Flushers – the men who work in the sewers are technically “wastewater operatives” but their name comes from their old job of flushing the sewage out into the Thames with brooms – don’t mind shit. They of course say it’s their bread and butter. But they hate, loathe, and despise fat. It gets in their pores, even after they shower, so they go home clean and then after dinner they start to sweat the congealed remains of Londoners’ meals through their skin. They expect to deal with shit. They shouldn’t have to deal with blockages caused by the denseness or delinquency of people who don’t connect pouring stuff down their sink with overloaded sewers; or who don’t care. Up top, the flushers reminisced about a fatberg – although the word didn’t exist then – under Parliament Square that had kept them there for six weeks trying to shift it with pick-axes and brute strength. One got a house down-payment out of the overtime. Another legendary fatberg under Leicester Square took three months to shift.
Even the overtime doesn’t stop them hating fat. It clogs, blocks, weakens and overloads the sewer system, which is overloaded enough, when it was built for 3 million Londoners and now must serve 15 million. Even Bazalgette couldn’t foresee that much population growth. London is getting a £3 billion super-sewer (a questionably short-term solution), to cope with the volumes of liquids that sewers can’t contain even after only two millimetres of rain. Our habit of flushing several litres of drinking water down the toilet is one source of strain on the system (and one that is in need of evolution: even in 1910, Teddy Roosevelt thought that “civilized people ought to know how to dispose of sewage in some other way than putting it into the drinking water".)
Our mania for paving over lawns is another: seven million London homes have turned their gardens into hardstandings, amounting to an area of concrete equivalent to 100 Hyde Parks. Water can pass through lawn to be safely absorbed: all that concrete means it must be diverted to our already overloaded sewers. The result is blocked sewers and nowhere for sewage to go except into the nearest water course or into your basement. The Environment Agency says that 39 million tonnes of sewage is discharged into the tidal Thames each year. Raw sewage in your river more than once a week, legally. In an average year, 6,000 homeowners find sewage has backed up into their houses or gardens (or hardstandings).
Sewer Open Days are rare. Sewers are dangerous places in which flushers still die. But perhaps if we could see the damage we do them by our selfish throwaway habits, we might change. Because here are some other things that are thrown down drains, sinks, showers, toilets: liquid concrete, that hardens and blocks sewers. Hospital waste including aprons. A hand grenade (live). Half a Mini at Beckton Sewage Works. (Both those were found by my sewer escort, the delightful Rob Smith of Thames Water.) Those are the things you can see. Then there are the unused pharmaceuticals, anything from old aspirin to powerful anti-psychotics. They hit the sewer, they mix. They are a tiny part of a huge volume of wastewater, but still, we don’t yet know what effect they may be having on us and our water supply.

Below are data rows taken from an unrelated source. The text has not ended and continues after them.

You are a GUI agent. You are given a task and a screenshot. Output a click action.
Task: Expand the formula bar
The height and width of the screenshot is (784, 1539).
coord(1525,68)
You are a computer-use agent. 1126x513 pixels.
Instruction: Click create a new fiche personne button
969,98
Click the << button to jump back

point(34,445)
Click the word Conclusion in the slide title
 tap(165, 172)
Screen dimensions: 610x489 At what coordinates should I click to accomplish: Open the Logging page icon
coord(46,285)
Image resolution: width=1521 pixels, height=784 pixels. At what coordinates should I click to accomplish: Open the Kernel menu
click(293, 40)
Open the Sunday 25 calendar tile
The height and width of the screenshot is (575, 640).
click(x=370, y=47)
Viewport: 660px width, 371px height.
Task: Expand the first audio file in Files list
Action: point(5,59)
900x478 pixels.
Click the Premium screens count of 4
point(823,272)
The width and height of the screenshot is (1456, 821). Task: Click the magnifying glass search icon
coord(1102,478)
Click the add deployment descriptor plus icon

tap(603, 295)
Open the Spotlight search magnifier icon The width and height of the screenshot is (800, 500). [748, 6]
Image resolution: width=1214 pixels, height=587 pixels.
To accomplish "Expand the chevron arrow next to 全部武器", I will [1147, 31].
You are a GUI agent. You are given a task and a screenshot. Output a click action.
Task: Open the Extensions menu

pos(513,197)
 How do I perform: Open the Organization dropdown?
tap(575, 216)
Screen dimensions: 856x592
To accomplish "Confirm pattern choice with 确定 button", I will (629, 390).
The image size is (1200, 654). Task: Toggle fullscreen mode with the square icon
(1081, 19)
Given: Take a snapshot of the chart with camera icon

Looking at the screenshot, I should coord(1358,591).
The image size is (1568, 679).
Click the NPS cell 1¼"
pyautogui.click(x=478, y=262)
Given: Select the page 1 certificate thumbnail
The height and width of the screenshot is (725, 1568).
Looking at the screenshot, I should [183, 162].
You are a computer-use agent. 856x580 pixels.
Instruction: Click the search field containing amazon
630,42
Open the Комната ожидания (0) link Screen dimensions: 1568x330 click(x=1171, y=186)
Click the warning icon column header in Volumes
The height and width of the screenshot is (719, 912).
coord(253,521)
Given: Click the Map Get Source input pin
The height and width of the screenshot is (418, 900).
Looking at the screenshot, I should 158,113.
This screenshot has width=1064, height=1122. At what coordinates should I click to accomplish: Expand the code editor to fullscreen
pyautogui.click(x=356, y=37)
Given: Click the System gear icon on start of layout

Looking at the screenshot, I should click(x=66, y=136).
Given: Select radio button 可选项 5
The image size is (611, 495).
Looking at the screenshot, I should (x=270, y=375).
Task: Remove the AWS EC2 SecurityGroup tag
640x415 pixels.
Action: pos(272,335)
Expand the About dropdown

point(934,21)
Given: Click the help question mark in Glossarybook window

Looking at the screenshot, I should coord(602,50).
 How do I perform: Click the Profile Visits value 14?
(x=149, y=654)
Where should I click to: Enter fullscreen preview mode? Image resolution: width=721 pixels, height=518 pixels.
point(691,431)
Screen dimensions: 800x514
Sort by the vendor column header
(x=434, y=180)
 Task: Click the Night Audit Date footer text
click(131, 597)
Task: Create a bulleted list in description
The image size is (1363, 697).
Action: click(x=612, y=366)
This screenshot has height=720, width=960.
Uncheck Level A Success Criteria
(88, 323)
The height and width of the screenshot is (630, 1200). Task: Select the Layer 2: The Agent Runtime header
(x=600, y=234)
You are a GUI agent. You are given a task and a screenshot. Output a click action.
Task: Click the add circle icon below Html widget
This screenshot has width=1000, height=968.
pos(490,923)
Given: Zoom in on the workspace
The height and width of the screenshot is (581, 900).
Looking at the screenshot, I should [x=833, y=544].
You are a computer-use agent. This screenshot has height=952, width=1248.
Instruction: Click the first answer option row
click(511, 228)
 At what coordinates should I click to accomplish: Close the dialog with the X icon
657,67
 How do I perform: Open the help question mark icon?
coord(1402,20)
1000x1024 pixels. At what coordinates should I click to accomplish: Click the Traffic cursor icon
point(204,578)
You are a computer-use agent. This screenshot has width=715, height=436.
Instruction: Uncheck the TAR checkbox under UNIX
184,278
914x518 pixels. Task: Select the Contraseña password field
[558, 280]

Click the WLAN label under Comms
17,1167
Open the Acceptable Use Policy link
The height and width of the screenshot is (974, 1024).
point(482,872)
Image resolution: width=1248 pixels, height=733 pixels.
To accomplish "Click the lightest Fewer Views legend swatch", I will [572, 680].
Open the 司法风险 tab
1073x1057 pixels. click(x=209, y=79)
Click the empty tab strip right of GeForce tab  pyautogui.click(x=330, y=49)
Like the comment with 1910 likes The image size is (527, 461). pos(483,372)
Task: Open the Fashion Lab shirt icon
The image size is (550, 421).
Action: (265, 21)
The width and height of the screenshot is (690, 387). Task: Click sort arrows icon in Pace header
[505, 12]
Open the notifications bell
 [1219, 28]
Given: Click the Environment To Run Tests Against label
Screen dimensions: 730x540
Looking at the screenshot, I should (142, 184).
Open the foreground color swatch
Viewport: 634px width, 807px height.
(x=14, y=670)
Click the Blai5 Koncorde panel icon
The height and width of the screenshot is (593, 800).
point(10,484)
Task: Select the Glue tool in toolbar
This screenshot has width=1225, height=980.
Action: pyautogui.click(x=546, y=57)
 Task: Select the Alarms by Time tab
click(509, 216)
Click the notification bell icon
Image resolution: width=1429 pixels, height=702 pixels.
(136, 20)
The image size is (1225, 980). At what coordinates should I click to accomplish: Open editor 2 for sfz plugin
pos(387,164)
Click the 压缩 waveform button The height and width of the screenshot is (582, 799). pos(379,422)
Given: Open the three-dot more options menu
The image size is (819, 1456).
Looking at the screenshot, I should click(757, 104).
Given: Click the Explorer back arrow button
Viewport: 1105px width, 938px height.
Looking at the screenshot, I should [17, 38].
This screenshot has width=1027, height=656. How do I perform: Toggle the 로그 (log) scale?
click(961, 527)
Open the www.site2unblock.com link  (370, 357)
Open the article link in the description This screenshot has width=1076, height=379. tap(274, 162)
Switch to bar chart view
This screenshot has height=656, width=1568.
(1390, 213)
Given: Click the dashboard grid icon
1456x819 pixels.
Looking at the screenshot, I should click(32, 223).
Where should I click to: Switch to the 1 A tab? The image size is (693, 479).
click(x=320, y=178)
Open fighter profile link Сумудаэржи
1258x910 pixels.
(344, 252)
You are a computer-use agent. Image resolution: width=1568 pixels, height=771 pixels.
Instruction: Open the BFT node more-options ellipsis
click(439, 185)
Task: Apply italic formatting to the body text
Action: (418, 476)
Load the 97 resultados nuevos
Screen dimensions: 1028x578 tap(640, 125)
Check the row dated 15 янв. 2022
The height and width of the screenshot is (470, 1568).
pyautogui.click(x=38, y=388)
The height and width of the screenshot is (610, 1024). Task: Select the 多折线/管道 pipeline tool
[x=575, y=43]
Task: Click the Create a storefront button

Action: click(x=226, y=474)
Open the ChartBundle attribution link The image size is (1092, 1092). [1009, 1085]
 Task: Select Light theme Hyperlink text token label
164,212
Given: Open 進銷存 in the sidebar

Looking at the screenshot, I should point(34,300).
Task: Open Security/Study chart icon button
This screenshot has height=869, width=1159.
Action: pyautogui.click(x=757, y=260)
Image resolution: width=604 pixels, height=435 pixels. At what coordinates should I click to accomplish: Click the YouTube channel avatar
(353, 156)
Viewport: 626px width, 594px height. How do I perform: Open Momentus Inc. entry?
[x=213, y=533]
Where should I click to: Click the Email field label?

What can be done? Wastewater utilities frequently launch yet another “bag it and bin it” campaign. They urge us to put nappies in the bin, not the toilet. They strongly encourage us to wipe used cooking oil from pans with kitchen roll and bin it too, or pour it on our gardens. As for restaurants and fast-food places who tip tons of oil down their drains, they are routinely encouraged to use fat traps, but enforcement is minimal. It costs money to cart away fat (although now that fat is being turned into energy, it can make money). Chucking it down the sewer is free. So all these urgings, policies and laws collide with our stubborn disregard for the sewers that keep our cities going. That disregard is the size of a fatberg and just as distasteful.